With three tournaments down and the biggest one still to go, the addition of the FedEx Cup Playoffs at the end of the regular PGA Tour season in America has done more than just swell the bank balances of the top players.
From a fan's perspective, the format keeps the excitement going right up until the back nine of the last Sunday of the final tournament ... and that is how it should be.
This weekend, after a week's break, the Playoffs regroup and conclude at East Lake Golf Club in Atlanta, for the Tour Championship and that's where the real fun begins.
If we've learned anything through the first three events, it's to expect the unexpected, as is so often the case in golf; anything can and will happen.
The FedExCup points have been reset following the BMW Championship in order to give each of the 30 players a chance to win the FedExCup title. While the points have been reset, however, the seeds will not. The player who ranks first in FedExCup points after the BMW Championship will still rank first after the reset.
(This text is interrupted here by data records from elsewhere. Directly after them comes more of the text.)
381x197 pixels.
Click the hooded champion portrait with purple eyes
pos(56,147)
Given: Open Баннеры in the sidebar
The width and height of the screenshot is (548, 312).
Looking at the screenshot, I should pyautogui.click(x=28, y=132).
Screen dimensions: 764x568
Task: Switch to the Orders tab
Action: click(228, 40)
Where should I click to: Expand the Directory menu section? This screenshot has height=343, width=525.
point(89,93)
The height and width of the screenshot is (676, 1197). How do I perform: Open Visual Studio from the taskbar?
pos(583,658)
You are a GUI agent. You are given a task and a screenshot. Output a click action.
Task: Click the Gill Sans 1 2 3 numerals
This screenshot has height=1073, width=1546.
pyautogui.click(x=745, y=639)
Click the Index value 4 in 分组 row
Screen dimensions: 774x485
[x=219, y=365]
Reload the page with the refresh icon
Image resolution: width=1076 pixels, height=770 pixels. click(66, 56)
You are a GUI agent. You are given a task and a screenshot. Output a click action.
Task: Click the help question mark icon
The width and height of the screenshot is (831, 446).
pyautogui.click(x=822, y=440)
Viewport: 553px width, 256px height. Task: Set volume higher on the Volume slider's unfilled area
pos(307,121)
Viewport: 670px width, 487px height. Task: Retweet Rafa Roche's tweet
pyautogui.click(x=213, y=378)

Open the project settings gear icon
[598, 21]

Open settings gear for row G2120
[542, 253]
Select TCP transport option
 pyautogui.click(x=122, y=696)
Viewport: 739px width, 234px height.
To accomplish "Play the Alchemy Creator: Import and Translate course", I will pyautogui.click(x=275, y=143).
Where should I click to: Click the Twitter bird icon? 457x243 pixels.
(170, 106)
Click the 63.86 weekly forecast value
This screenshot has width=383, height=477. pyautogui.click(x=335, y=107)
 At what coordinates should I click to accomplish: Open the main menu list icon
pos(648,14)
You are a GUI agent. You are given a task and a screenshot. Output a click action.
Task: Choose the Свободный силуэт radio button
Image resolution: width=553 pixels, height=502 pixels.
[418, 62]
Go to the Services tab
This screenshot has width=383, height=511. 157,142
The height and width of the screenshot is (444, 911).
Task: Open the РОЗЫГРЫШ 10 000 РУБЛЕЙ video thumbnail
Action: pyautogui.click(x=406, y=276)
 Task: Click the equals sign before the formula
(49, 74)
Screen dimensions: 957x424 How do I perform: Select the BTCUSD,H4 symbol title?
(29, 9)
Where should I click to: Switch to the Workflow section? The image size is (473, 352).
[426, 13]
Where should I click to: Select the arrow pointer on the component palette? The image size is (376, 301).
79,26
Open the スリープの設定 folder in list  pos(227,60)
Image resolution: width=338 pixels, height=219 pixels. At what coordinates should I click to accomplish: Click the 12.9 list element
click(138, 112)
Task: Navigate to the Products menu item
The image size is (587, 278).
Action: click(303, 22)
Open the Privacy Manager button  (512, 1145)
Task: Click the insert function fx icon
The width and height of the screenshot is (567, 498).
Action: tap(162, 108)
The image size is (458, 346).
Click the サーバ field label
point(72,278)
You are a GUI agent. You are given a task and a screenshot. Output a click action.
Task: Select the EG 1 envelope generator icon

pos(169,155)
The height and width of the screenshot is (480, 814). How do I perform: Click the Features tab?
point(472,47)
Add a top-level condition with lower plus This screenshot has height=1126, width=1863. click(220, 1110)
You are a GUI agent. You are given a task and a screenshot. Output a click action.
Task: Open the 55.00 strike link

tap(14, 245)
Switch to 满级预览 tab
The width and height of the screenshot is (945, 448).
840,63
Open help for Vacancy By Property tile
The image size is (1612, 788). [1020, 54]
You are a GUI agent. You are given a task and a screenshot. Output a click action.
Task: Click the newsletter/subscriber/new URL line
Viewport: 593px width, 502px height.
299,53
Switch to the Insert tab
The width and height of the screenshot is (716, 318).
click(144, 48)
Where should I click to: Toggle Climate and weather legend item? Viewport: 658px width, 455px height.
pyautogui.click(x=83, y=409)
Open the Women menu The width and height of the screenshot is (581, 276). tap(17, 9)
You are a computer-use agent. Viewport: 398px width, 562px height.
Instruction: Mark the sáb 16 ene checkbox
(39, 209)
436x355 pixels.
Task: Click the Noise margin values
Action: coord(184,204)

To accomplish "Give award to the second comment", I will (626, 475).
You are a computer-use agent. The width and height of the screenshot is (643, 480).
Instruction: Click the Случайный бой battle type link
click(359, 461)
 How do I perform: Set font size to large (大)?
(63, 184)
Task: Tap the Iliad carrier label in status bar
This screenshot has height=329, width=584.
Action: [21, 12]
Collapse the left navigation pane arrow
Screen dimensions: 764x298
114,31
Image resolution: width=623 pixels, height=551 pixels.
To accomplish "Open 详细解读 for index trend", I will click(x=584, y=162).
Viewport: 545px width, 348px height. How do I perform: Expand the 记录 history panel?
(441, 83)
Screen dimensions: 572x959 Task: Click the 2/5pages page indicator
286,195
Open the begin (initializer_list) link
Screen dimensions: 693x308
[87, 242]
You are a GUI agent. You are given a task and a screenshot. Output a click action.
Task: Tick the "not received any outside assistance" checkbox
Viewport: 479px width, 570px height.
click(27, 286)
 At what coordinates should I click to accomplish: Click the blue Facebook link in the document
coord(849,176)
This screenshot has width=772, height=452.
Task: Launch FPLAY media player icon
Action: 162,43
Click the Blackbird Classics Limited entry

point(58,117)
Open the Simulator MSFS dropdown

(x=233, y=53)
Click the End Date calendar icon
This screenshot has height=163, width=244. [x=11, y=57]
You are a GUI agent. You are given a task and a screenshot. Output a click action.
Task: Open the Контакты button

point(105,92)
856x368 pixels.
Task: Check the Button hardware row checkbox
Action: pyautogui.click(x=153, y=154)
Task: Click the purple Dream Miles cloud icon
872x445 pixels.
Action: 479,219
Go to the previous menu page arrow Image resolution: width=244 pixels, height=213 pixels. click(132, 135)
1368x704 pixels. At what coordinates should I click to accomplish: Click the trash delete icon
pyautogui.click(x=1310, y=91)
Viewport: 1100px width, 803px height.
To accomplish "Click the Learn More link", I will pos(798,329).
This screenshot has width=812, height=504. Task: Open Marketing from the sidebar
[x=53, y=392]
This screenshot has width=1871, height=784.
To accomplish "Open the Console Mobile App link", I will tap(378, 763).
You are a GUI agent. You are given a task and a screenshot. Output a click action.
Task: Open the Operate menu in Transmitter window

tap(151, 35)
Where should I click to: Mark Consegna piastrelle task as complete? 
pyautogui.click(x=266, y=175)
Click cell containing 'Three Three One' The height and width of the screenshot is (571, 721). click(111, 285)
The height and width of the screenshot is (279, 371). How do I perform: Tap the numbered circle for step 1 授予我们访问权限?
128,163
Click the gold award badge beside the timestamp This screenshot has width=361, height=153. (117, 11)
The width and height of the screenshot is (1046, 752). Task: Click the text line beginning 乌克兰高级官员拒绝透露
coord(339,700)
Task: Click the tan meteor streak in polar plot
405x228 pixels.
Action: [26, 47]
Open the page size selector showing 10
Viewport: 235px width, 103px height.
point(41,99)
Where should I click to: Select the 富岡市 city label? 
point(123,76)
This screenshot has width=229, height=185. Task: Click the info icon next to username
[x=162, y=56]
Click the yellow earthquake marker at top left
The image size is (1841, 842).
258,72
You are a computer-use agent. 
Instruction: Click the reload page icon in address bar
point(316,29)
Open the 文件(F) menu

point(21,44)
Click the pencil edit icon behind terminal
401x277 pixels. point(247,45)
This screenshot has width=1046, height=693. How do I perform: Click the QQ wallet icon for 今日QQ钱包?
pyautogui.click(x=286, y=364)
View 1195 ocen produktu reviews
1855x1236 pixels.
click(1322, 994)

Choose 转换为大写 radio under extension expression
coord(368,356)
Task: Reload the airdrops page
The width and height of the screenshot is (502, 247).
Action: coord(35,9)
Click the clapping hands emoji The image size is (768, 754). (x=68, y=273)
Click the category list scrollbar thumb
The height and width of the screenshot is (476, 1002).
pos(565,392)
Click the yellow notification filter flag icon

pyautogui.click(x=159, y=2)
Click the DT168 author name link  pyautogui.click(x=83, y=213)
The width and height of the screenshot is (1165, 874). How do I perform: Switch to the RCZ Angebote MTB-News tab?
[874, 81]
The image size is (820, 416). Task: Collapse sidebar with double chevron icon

Each of the first five seeds going into The Tour Championship will control his own destiny; if any of those five seeds wins at East Lake, he will win the FedExCup title.
Anyone in the final field of 30 can win, but those at the bottom will need more than a little help. And as we've seen in the first three weeks that's not improbable, let alone impossible. Surprises have been the signature of this Playoffs season.
One major surprise is that there is no place in the final thirty for the world number one! Given the year he has had maybe it wasn't so much of a surprise, but we're so used to seeing him pull off the improbable that it seemed possible he was going to do it again, despite his inconsistency. But it is back to the drawing board and time to regroup for the wounded Tiger.
Another surprise is the list of players in prime position going into the final showdown. At the start of the year who would have guessed that Phil Mickelson might be the man to beat. Ernie Els, after two victories has led all season long, until the first playoff week.
Nobody could have predicted Matt Kuchar, Charley Hoffman and Dustin Johnson winning the first three events; Johnson maybe after a great year, tinged with Major disappointment at Pebble Beach and Whistling Straits, but not the other two. As I said, strange things happen in golf.
Yet, here we are with Kuchar, Johnson and Hoffman running one-two-three in the standings. Mickelson and Els are going backwards, Stricker is his steady self and Adam Scott, Paul Casey and Jason Day are the ones charging.
The battle of the heavyweights is Kuchar vs Johnson. Johnson has a chance to do he didn't manage at the majors, finishing off the season as the Tour's number one, and cashing a check with a lot of zeroes.
Kuchar can top-off a solid season with a flourish and jump onto everyone's shortlists for next year's majors. The former US Amateur Champion has taken his time adjusting to the Professional game, but he goes into this week as world number 10.
One more surprise for many is that nobody knocked Tiger off the top spot in the Official World Golf Rankings. Not yet anyway. Tiger is still No.1 and, honestly, the way this season is playing out, could still be top after The Tour Championship.
Lee Westwood's chances have ended for now, thanks to his injury, but both Mickelson and Stricker have had chances to topple Tiger from the top spot during the Playoffs.
I think it would be good for golf to have a new man at the top; but I would have my money on Tiger reclaiming the top spot next season.